Понадобился добрый час, прежде чем мы добрались до того знака. Трудно определить расстояние, если нет никаких ориентиров. Конечно, мы сразу поняли, что это и впрямь обледеневший, занесенный снегом человек. Побросав все, что у нас было в руках, мы стали сметать снег с головы человека и с его плеч. Собаки скреблись где-то внизу, но отступили раньше нас. Дело в том, что человек этот уже не имел запаха. Руки он засунул в карманы куртки. Судя по его позе и по внешнему виду, человек свободно мог быть одним из нас, что, впрочем, ни о чем не говорило. Путешественник, который хотел добраться до этих мест, обязательно должен был считаться со здешним климатом. Лет через сто люди здесь будут, наверно, одеты почти так же, как этот замерзший незнакомец или как мы.

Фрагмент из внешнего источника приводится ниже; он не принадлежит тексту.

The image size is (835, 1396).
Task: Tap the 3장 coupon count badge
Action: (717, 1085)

Больше всего нас поразило, что он стоял во весь рост. Все мы были почему-то убеждены, что стоя замерзнуть невозможно. Мы априори считали до этого, что замерзающий человек обязательно упадет или ляжет, выбившись из сил. Как раз от лежанья на снегу нас все предостерегали. И вот, гляди-ка, человек стоял выпрямившись, на своих ногах, ни к чему не прислонясь. Да и к чему ему было прислониться? И мы не осмелились положить его горизонтально, ведь он мог сломаться посередине.

Разумеется, для нас тоже существовала возможность замерзнуть, но кто думает о такой возможности всерьез?

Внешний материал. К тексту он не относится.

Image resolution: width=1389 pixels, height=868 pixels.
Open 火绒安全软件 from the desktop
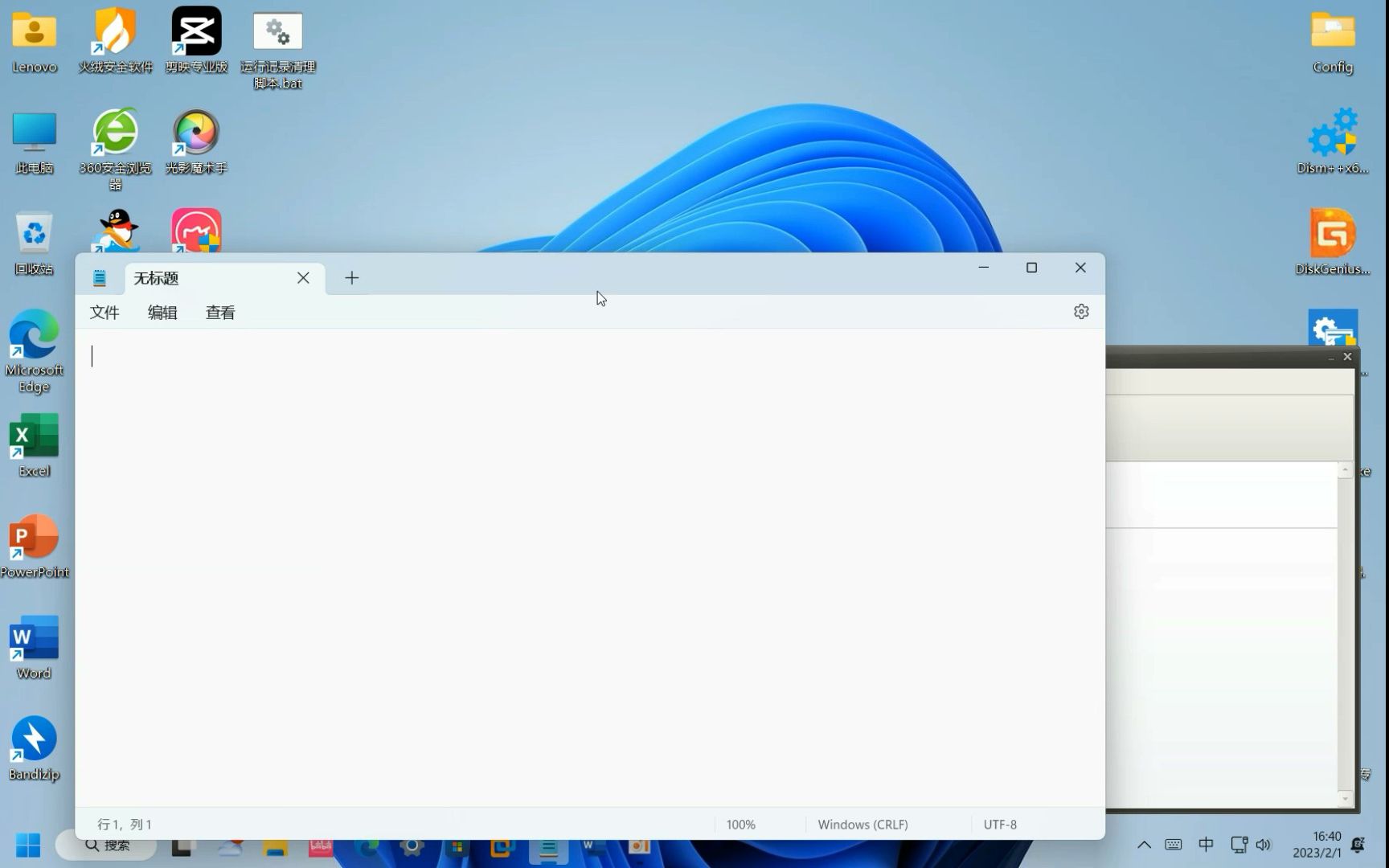pos(115,34)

Я старался освободить голову человека от маски из обледенелого снега, которая приросла к его шапке, бровям и к щетине на лице; впрочем, и у нас иногда все лицо было в ледяных сосульках. Мои спутники молча наблюдали за мной, они ждали, что будет дальше; эту работу не могли делать несколько человек одновременно, вот они и предоставили ее мне. Я должен был соблюдать сугубую осторожность, чтобы ничего не повредить. Чуть дотрагиваясь, я похлопывал варежкой по лицу замерзшего. Глаза у него были закрыты, глазные яблоки твердые, как мраморные шарики.

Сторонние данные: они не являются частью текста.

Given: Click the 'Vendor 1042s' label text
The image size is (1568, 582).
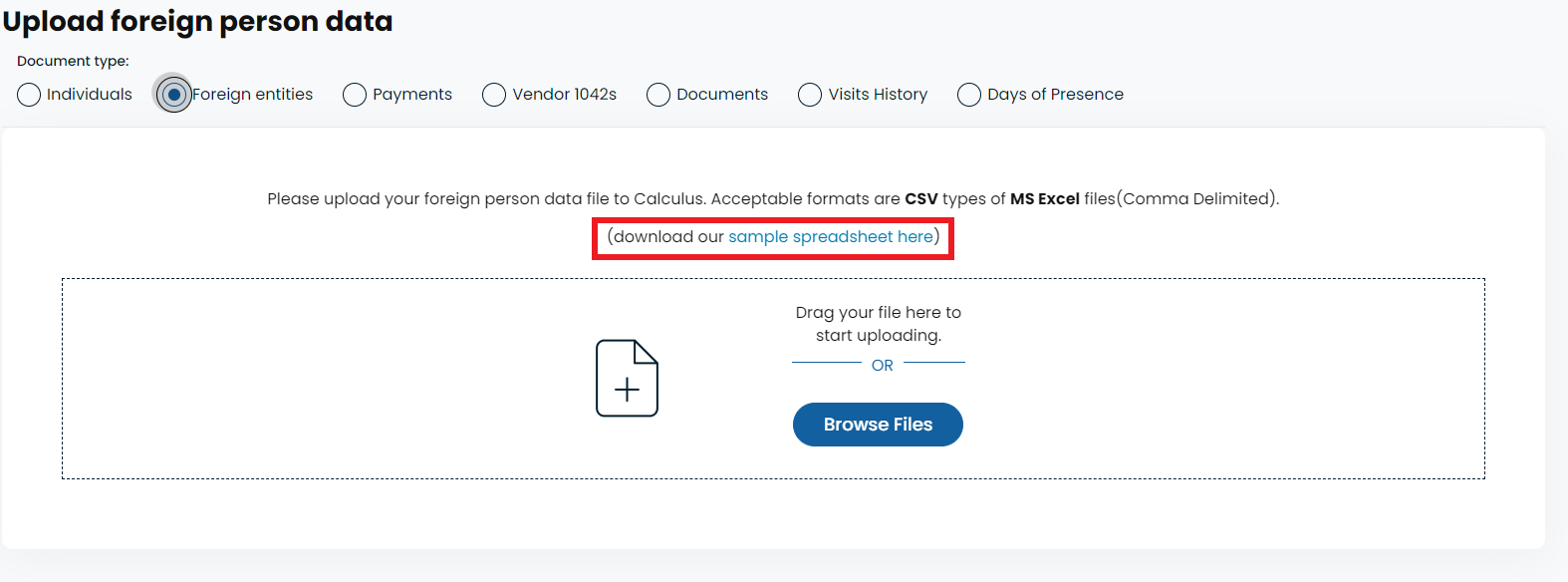Looking at the screenshot, I should tap(564, 95).
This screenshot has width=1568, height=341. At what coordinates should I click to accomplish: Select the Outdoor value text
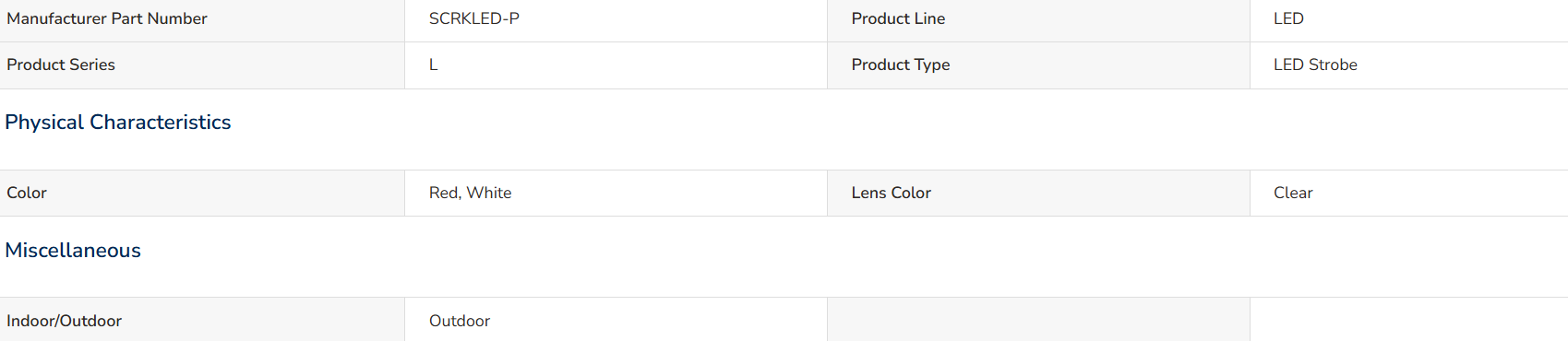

— Ничего удивительного, — сказал я. — Он даже не надел темных очков, а снег такой слепящий, поневоле зажмуришься.

И тут вдруг мы обнаружили, что человек этот улыбался. Нет, он не насмехался над нами — что за чепуха! — он улыбался еще с тех самых пор. Это не был оскал мертвеца, ничего общего с улыбкой не имеющий. Обледеневший человек улыбался по-настоящему, улыбка притаилась в уголках его глаз, растянула тонкие бескровные губы. Он улыбался едва заметно, сперва казалось даже, ты ошибся. Но когда ты вглядывался внимательней, улыбка была видна отчетливо. Так улыбаются люди, которые вспоминают о чем-то приятном, как бы про себя, даже не подозревая, что на их лице блуждает улыбка. И более того, если кто-либо посторонний ее замечает, улыбка исчезает сразу. Ведь посторонние люди спрашивают, в чем дело, и человеку становится неприятно — он не может дать вразумительного ответа. Однако этот человек оледенел, и потому все мы увидели его улыбку. Не знаю, что думали другие. Но по всей вероятности, ход их мыслей совпадал с моим. Почему бы и нет? Лучше всего наше состояние можно было определить словами: внезапно ситуация, в какой мы очутились, показалась нам довольно бессмысленной. И это было скверно, несравнимо хуже, чем если бы мы просто испугались. Словно по уговору, мы держались тише обычного. Например, в характере Патрика было бы отмочить какую-нибудь глупую шутку. Скажем, хлопнуть мертвеца по плечу и громко воскликнуть: «Привет, старик, наконец-то мы тебя настигли. Тебе хорошо смеяться, а каково нам!» Подобным образом он должен был бы себя повести. Но ничего такого не произошло. И не из-за невольного почтения к умершему или к смерти, как это считалось в давние времена. За свою жизнь мы успели навидаться мертвецов и привыкнуть к этому зрелищу. По-моему, дело было лишь в улыбке оледеневшего человека. Она сковывала нас; не надо забывать также, что позади были чрезвычайно трудные недели и что нам вообще было не до смеха. Хотя до этого мы часто отпускали остроты. Это уж как водится.